▶ **GIVEN ENTRIES**:
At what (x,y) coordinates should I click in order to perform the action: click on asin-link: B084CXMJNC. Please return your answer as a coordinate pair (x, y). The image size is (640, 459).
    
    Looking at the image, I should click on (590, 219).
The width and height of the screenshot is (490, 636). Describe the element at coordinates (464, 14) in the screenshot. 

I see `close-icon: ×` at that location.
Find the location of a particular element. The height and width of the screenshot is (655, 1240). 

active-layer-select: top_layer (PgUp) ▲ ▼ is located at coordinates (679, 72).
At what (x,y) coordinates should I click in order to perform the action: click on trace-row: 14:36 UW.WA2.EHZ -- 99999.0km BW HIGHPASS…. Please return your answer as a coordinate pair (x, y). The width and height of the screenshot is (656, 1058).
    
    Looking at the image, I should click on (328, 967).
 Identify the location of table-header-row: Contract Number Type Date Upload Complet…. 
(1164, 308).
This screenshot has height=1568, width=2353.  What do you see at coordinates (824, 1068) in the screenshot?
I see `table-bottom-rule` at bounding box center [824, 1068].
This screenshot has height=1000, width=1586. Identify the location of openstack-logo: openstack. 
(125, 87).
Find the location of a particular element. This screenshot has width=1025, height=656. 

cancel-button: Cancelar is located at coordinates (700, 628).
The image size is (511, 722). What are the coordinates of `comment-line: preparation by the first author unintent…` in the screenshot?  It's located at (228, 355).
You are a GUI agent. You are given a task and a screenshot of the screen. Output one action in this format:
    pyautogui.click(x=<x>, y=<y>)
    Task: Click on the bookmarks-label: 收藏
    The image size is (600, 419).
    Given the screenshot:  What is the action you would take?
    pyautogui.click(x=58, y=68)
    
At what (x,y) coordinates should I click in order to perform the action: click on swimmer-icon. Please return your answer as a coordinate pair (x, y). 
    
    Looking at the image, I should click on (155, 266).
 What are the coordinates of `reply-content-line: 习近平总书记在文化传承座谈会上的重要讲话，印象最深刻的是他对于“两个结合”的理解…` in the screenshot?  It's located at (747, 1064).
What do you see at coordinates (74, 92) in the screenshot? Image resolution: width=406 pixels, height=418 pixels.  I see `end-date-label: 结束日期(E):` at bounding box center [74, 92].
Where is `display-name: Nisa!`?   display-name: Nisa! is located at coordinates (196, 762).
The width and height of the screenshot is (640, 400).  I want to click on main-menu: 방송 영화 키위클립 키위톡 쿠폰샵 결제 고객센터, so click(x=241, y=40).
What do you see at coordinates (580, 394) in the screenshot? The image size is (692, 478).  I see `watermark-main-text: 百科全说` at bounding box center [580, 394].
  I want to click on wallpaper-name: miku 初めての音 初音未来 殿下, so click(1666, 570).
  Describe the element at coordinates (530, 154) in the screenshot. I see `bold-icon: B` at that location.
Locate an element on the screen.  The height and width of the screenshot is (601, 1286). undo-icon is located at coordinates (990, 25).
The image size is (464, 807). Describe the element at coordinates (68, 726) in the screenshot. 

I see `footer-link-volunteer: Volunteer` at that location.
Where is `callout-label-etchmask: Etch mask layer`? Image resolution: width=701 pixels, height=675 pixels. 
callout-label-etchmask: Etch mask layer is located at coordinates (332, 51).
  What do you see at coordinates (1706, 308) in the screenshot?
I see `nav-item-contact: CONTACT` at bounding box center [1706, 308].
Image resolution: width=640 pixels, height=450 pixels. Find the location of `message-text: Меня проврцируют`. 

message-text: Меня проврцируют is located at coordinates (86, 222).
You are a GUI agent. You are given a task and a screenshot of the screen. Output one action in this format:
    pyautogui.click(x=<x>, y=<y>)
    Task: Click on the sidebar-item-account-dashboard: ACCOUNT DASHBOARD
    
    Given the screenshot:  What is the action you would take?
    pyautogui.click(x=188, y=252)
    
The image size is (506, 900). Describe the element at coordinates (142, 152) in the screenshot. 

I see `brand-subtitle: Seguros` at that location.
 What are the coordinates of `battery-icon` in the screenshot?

▶ **WHAT YOU HAVE TO DO**:
Rewrite the records from the line with "The width and height of the screenshot is (490, 636)." to the line with "(1164, 308).", changing "element" to "item" and leaving everything else the same.

▶ **RESPONSE**:
The width and height of the screenshot is (490, 636). Describe the item at coordinates (464, 14) in the screenshot. 

I see `close-icon: ×` at that location.
Find the location of a particular item. The height and width of the screenshot is (655, 1240). 

active-layer-select: top_layer (PgUp) ▲ ▼ is located at coordinates (679, 72).
At what (x,y) coordinates should I click in order to perform the action: click on trace-row: 14:36 UW.WA2.EHZ -- 99999.0km BW HIGHPASS…. Please return your answer as a coordinate pair (x, y). The width and height of the screenshot is (656, 1058).
    
    Looking at the image, I should click on (328, 967).
 Identify the location of table-header-row: Contract Number Type Date Upload Complet…. 
(1164, 308).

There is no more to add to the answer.